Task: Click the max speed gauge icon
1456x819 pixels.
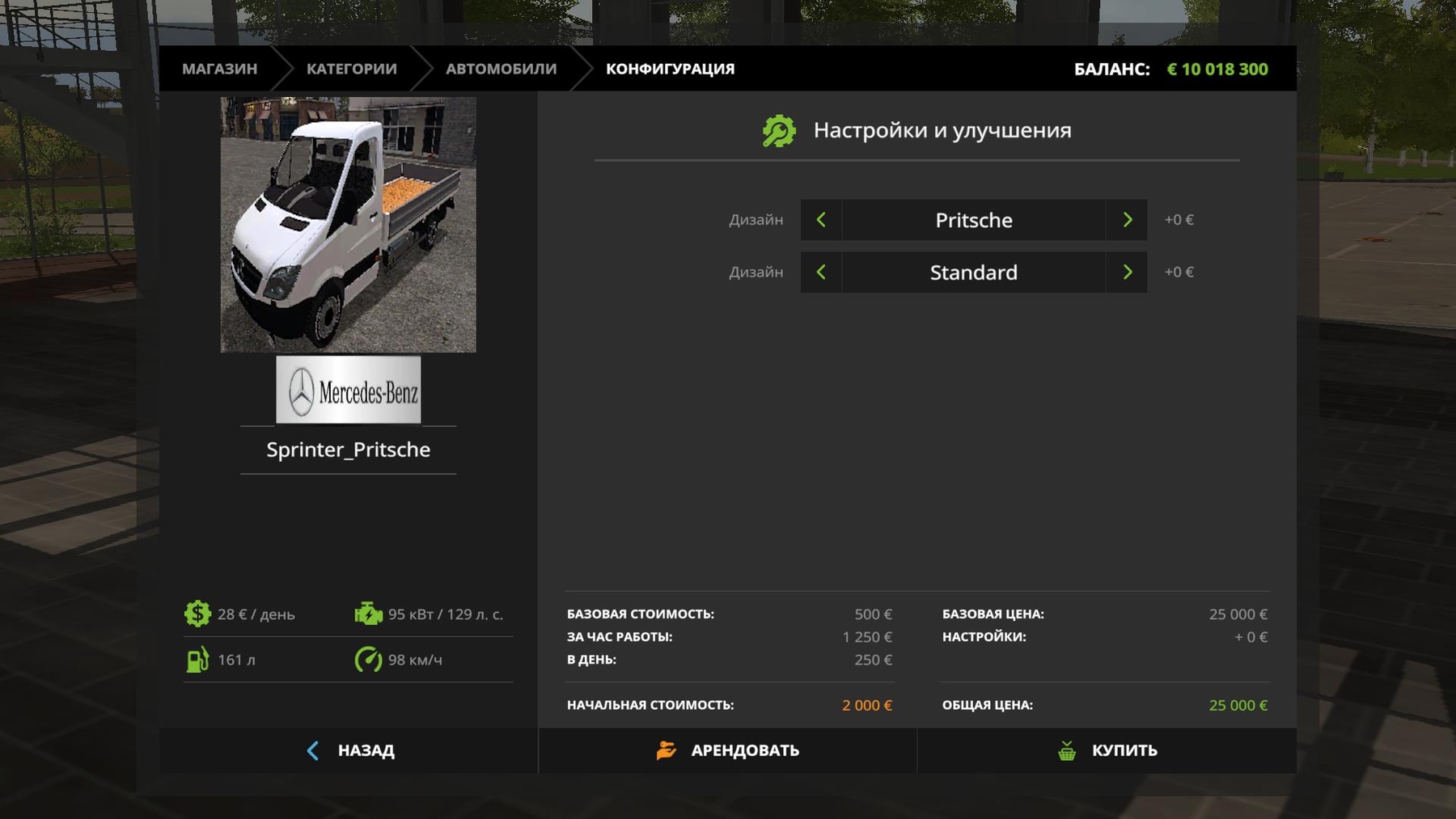Action: tap(368, 660)
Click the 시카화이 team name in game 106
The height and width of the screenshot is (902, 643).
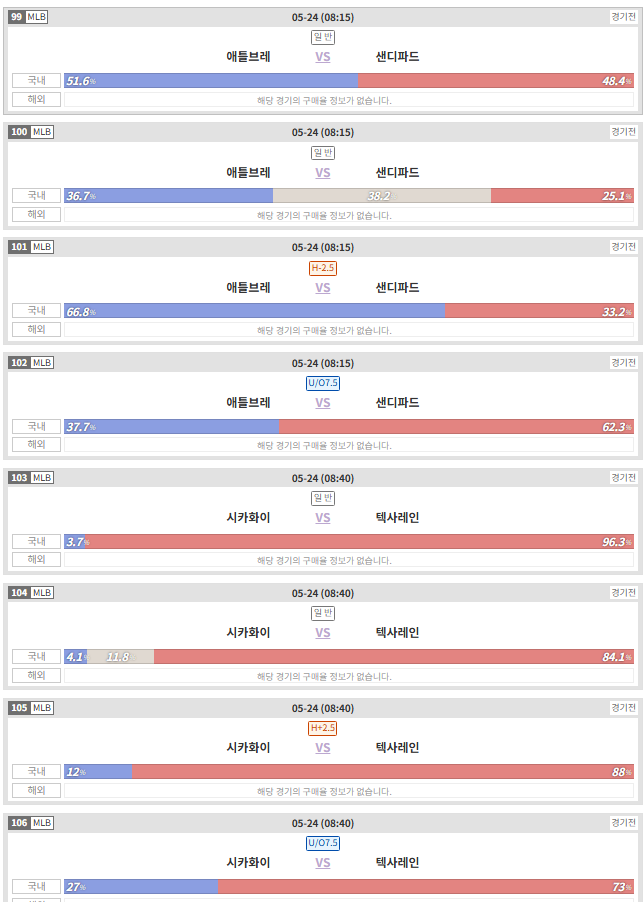[248, 863]
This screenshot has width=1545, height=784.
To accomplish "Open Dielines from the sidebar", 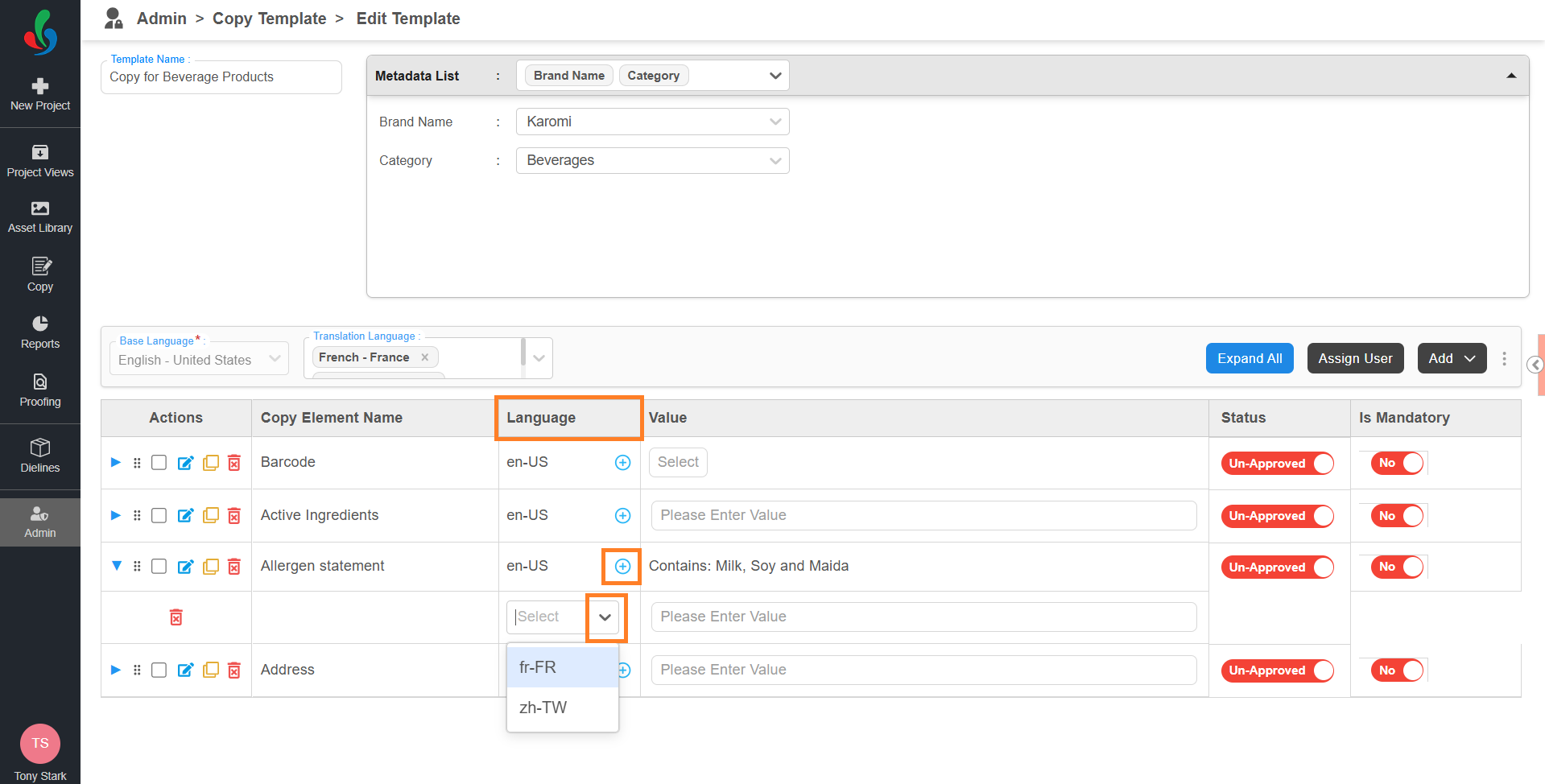I will (40, 456).
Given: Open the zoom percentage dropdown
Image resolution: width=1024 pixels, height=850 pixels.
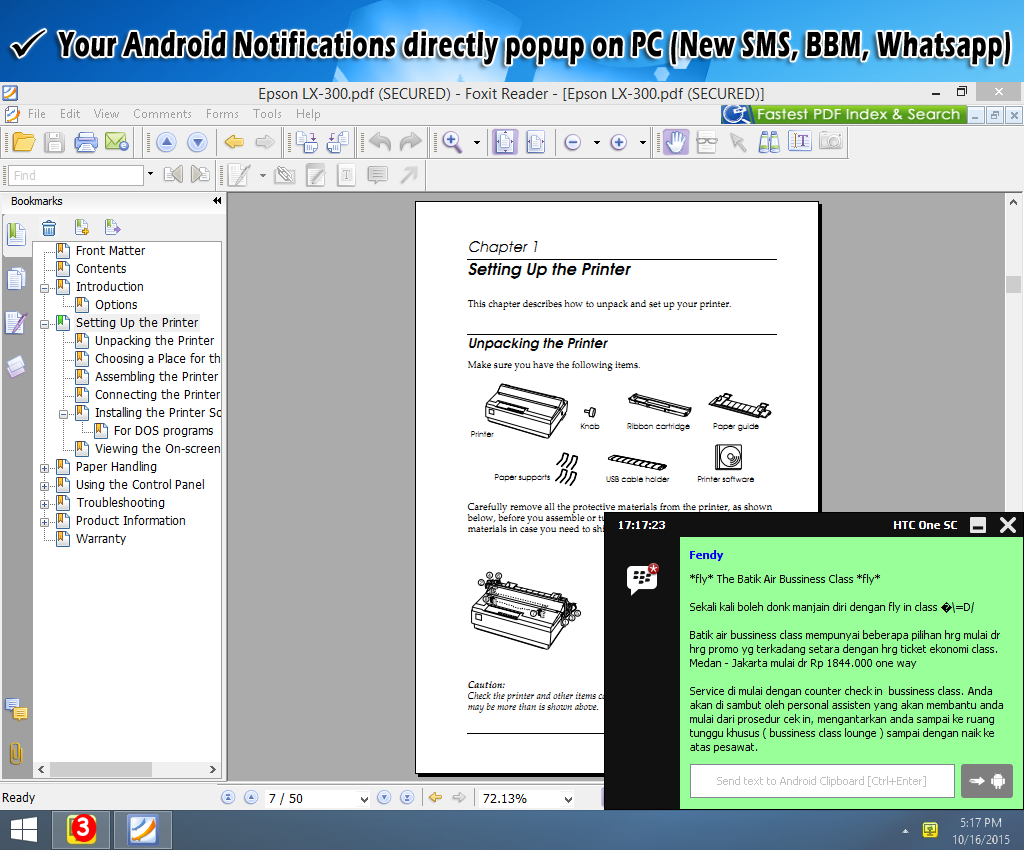Looking at the screenshot, I should [x=568, y=798].
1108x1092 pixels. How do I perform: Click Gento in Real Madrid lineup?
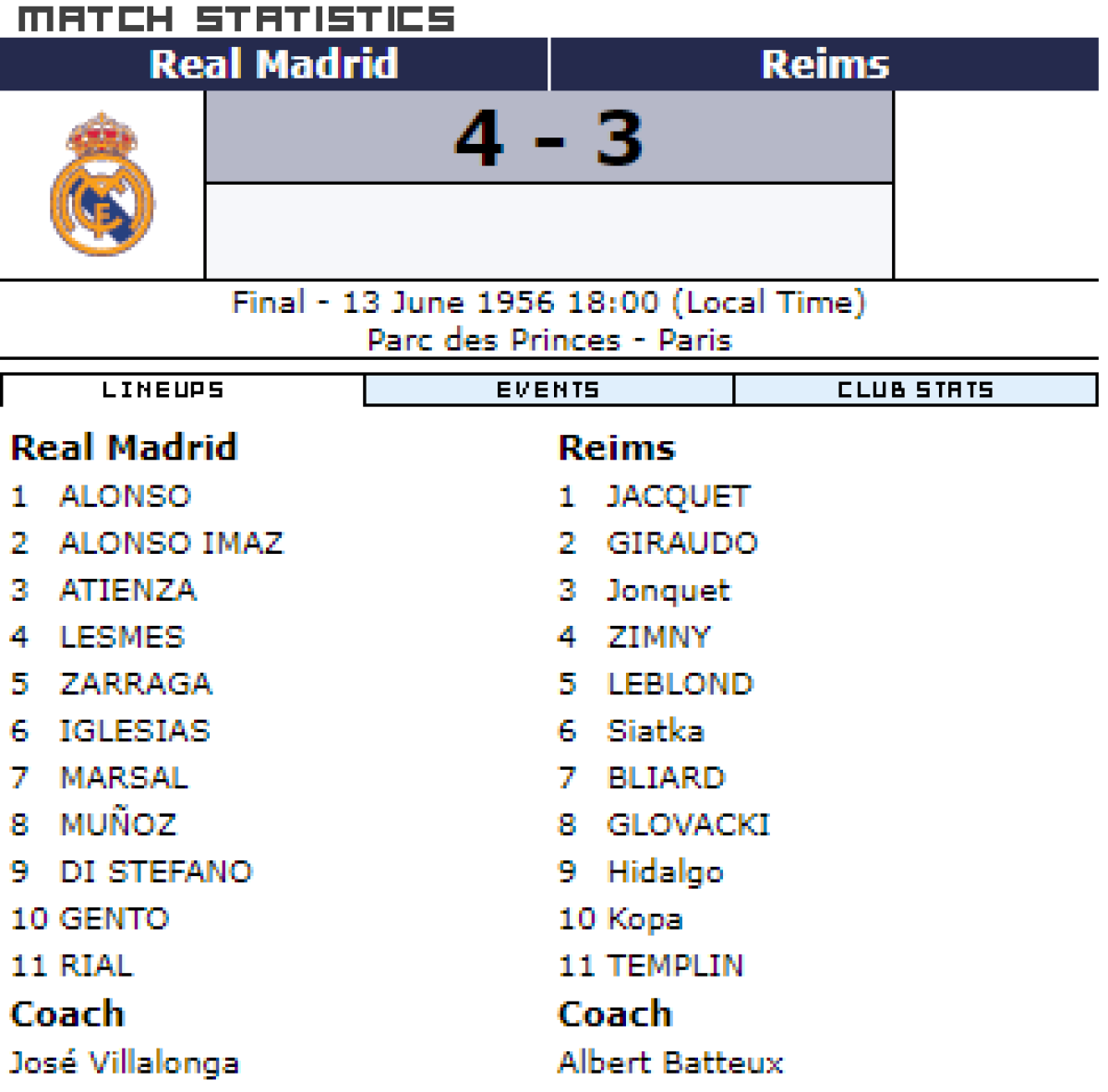coord(114,918)
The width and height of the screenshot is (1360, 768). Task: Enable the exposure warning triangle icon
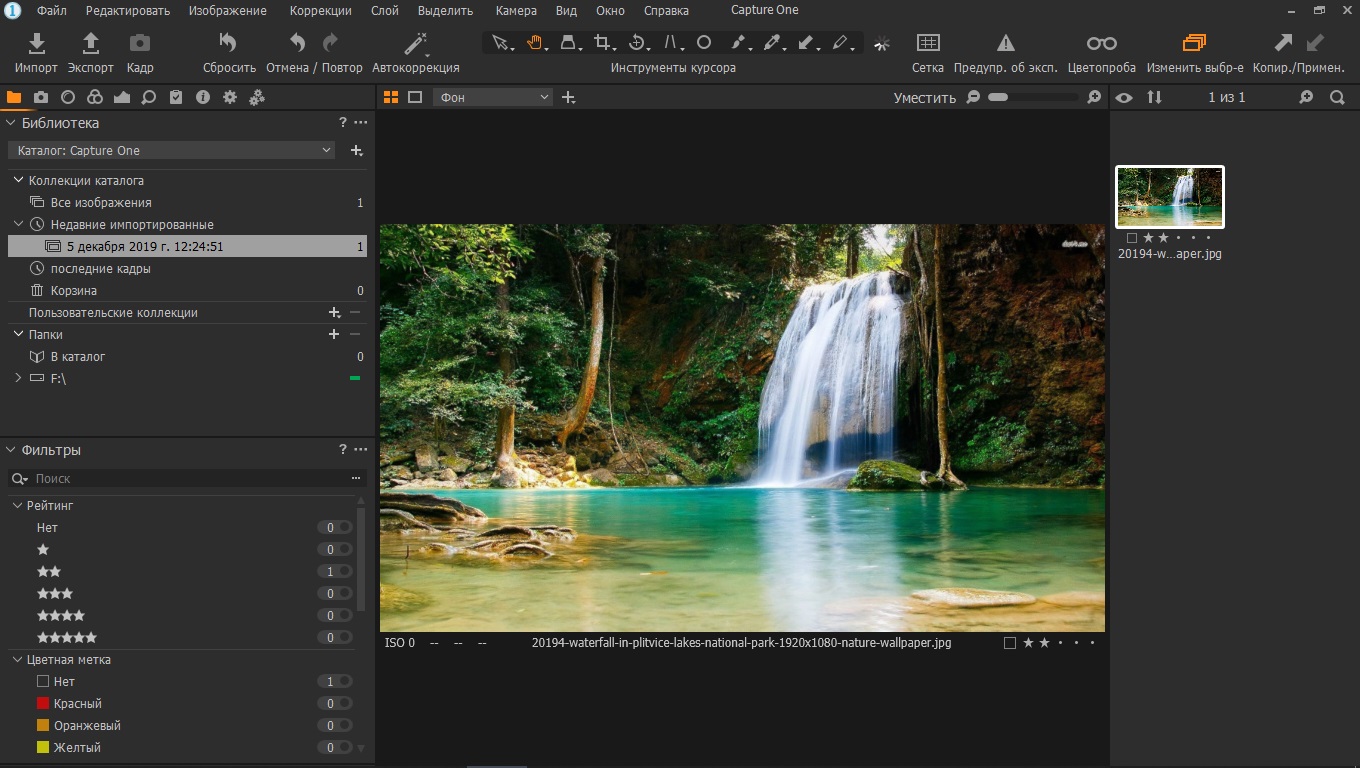pyautogui.click(x=1005, y=43)
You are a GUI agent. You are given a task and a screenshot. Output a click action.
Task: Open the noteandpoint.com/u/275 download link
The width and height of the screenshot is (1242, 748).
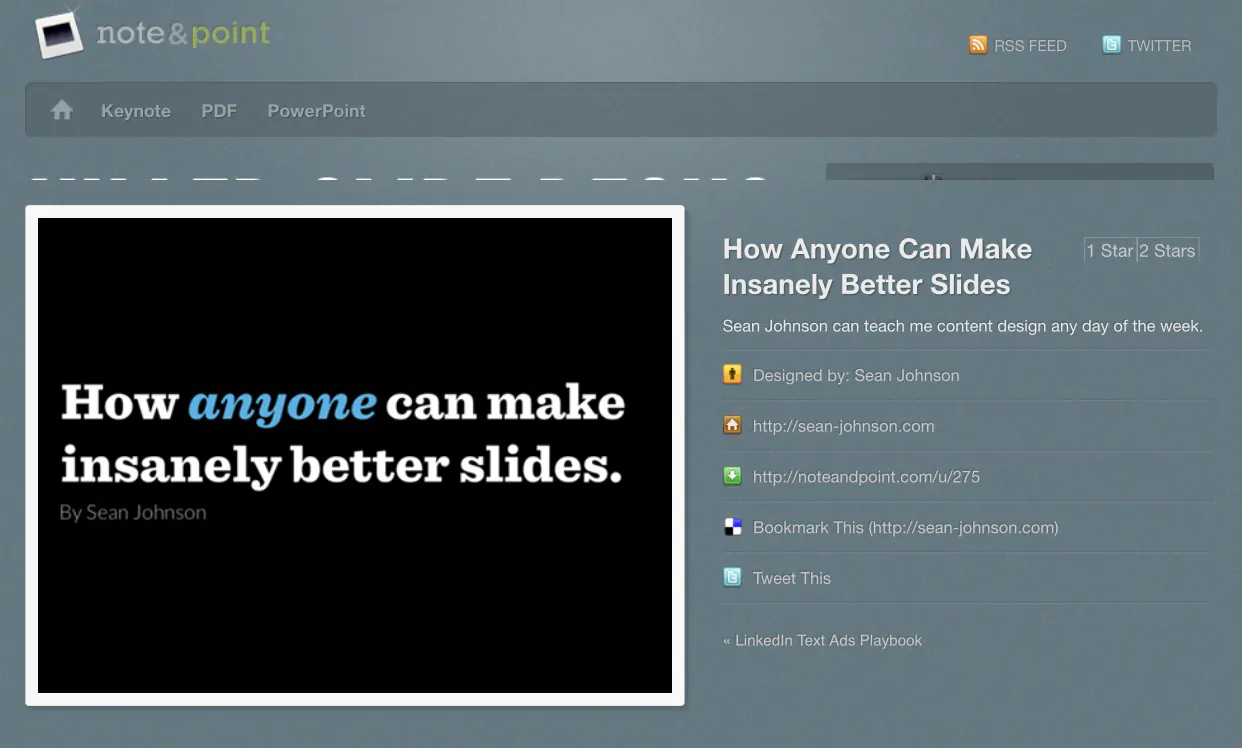866,477
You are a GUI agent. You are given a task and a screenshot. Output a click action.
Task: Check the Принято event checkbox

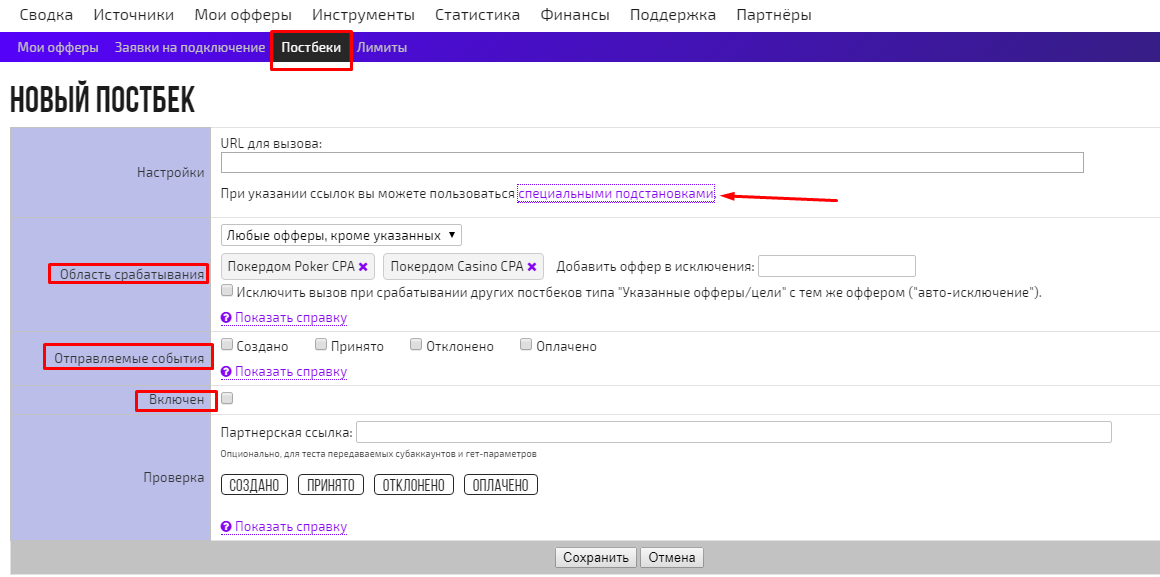pyautogui.click(x=320, y=344)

[TASK TO CARRY OUT]: From the material above, write out exactly the lines from the line with "Image resolution: width=1024" through the closing line, inclusive, and no pictures.

[ANSWER TO THIS TASK]:
Image resolution: width=1024 pixels, height=850 pixels.
Looking at the screenshot, I should [x=568, y=798].
1108x1092 pixels. How do I perform: Click Gento in Real Madrid lineup?
coord(114,918)
The width and height of the screenshot is (1360, 768). Task: Enable the exposure warning triangle icon
pyautogui.click(x=1005, y=43)
You are a GUI agent. You are given a task and a screenshot. Output a click action.
Task: Open the noteandpoint.com/u/275 download link
The width and height of the screenshot is (1242, 748).
866,477
You are a GUI agent. You are given a task and a screenshot. Output a click action.
Task: Check the Принято event checkbox

pyautogui.click(x=320, y=344)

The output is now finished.